**** Provided entries ****

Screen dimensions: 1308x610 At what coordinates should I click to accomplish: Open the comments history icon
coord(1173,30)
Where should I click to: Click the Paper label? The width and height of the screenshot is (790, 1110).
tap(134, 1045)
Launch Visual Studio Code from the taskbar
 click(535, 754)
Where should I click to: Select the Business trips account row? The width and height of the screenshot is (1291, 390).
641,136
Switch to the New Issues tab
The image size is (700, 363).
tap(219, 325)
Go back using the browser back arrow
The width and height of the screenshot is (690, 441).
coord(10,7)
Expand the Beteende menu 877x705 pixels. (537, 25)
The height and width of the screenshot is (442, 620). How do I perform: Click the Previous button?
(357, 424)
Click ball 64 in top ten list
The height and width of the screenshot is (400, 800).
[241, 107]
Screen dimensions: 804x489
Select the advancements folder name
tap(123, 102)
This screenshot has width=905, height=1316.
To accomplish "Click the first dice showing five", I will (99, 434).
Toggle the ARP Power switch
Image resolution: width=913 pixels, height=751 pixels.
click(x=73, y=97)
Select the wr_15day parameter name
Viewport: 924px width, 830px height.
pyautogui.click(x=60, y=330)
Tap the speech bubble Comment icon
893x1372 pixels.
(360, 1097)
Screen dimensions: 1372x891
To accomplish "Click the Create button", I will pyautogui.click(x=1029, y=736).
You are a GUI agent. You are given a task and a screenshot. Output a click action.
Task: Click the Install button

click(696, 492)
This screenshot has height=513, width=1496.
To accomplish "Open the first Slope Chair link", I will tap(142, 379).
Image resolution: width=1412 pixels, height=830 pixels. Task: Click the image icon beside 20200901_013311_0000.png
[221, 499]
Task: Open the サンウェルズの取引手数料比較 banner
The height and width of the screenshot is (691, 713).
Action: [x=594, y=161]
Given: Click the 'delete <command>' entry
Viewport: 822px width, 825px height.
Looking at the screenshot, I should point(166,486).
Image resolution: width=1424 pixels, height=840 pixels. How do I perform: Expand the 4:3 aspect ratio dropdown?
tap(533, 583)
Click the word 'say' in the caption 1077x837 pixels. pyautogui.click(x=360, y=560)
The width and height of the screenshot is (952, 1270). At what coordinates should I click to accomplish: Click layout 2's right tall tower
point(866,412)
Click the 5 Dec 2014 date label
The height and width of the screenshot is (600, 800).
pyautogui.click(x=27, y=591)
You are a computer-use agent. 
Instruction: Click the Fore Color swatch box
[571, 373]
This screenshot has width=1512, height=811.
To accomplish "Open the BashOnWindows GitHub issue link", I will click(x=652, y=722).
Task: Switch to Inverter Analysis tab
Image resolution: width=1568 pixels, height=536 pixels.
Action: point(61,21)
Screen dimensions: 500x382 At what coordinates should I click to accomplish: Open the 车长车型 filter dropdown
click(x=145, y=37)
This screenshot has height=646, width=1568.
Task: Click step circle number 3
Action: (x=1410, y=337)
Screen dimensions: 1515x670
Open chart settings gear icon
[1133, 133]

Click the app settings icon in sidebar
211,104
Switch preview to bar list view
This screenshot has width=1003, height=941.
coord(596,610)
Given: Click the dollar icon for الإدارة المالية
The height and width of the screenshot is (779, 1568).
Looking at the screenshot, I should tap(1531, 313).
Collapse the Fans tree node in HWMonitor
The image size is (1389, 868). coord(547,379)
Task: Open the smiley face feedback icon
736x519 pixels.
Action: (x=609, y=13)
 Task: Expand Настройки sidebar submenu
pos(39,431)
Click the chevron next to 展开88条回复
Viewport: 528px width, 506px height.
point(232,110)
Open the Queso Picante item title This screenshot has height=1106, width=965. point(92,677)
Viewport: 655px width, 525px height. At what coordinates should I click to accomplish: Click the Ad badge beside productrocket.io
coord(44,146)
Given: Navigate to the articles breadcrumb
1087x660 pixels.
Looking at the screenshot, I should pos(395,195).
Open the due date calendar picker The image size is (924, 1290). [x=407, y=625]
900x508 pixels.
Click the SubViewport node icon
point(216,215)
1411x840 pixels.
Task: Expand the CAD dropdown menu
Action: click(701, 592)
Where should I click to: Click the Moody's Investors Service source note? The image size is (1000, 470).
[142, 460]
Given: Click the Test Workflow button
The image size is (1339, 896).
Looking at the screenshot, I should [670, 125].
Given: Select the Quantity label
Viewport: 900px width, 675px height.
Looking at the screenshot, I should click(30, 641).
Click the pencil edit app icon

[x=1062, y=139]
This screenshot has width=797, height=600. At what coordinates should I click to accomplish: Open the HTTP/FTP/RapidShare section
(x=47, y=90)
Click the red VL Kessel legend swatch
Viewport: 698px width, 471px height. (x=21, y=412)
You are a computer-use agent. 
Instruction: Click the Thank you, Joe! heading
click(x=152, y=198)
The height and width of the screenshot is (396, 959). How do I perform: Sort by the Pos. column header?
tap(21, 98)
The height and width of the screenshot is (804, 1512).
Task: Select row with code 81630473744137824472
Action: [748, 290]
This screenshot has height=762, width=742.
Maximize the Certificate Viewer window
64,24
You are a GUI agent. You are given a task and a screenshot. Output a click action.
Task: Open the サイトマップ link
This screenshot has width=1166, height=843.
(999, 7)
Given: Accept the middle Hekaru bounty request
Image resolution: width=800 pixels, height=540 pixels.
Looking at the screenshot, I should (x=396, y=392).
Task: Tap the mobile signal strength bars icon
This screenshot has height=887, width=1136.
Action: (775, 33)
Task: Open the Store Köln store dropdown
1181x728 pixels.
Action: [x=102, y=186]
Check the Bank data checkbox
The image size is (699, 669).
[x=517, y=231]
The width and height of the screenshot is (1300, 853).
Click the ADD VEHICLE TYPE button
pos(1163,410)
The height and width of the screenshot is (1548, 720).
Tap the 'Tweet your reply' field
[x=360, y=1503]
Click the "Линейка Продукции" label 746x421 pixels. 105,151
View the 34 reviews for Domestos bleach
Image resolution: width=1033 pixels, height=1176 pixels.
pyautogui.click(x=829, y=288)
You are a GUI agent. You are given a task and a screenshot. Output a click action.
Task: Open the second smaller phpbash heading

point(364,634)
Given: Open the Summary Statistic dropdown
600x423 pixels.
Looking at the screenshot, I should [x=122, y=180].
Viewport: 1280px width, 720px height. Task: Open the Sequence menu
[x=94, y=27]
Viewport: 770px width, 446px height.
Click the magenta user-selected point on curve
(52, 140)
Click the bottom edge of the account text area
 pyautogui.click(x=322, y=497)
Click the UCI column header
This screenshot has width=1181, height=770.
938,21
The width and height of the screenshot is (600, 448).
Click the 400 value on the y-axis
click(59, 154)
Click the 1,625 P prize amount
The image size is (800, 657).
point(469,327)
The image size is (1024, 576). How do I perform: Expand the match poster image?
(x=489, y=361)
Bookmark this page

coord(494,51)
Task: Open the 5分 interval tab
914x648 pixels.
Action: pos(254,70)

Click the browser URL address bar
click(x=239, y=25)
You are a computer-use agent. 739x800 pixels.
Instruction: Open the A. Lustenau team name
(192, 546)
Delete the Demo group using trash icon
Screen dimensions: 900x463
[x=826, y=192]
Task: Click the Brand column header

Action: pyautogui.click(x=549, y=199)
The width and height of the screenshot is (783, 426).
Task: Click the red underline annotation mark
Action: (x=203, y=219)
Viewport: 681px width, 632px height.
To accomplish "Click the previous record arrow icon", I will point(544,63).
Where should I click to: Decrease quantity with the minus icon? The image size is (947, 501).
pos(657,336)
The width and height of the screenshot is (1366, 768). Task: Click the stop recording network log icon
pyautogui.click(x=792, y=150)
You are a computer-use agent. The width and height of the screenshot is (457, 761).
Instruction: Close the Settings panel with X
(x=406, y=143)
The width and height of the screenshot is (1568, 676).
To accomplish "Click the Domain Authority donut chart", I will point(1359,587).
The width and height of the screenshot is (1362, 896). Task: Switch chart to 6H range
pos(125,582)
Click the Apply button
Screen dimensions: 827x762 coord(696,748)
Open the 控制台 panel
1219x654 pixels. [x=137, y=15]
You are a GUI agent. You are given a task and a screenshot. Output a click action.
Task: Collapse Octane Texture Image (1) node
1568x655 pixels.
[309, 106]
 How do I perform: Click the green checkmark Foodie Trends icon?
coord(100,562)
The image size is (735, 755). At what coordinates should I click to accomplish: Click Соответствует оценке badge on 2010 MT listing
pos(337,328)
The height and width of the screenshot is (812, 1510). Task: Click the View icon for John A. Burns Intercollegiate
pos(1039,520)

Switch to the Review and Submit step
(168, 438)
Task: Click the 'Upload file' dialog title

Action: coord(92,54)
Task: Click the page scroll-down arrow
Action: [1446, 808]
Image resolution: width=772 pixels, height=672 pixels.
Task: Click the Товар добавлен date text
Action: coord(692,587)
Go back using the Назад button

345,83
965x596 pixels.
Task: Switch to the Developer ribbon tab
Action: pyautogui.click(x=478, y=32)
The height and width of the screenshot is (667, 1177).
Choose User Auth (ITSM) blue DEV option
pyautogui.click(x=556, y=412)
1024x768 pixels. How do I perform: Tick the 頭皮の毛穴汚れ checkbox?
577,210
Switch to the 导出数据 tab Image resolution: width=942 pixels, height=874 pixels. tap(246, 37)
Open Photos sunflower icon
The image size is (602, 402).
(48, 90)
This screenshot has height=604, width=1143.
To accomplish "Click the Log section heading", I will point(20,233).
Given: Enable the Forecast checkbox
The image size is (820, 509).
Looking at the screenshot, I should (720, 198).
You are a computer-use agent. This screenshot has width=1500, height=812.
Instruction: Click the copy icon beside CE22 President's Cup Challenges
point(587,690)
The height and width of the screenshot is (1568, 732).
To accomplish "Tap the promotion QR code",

****

Instructions for the task: Begin at the line that has "600x423 pixels." in the entries above; stop after the line that has "Task: Open the 5分 interval tab". Transcribe exactly those lines and no others.

Written response:
600x423 pixels.
Looking at the screenshot, I should [x=122, y=180].
Viewport: 1280px width, 720px height. Task: Open the Sequence menu
[x=94, y=27]
Viewport: 770px width, 446px height.
Click the magenta user-selected point on curve
(52, 140)
Click the bottom edge of the account text area
 pyautogui.click(x=322, y=497)
Click the UCI column header
This screenshot has width=1181, height=770.
938,21
The width and height of the screenshot is (600, 448).
Click the 400 value on the y-axis
click(59, 154)
Click the 1,625 P prize amount
The image size is (800, 657).
point(469,327)
The image size is (1024, 576). How do I perform: Expand the match poster image?
(x=489, y=361)
Bookmark this page

coord(494,51)
Task: Open the 5分 interval tab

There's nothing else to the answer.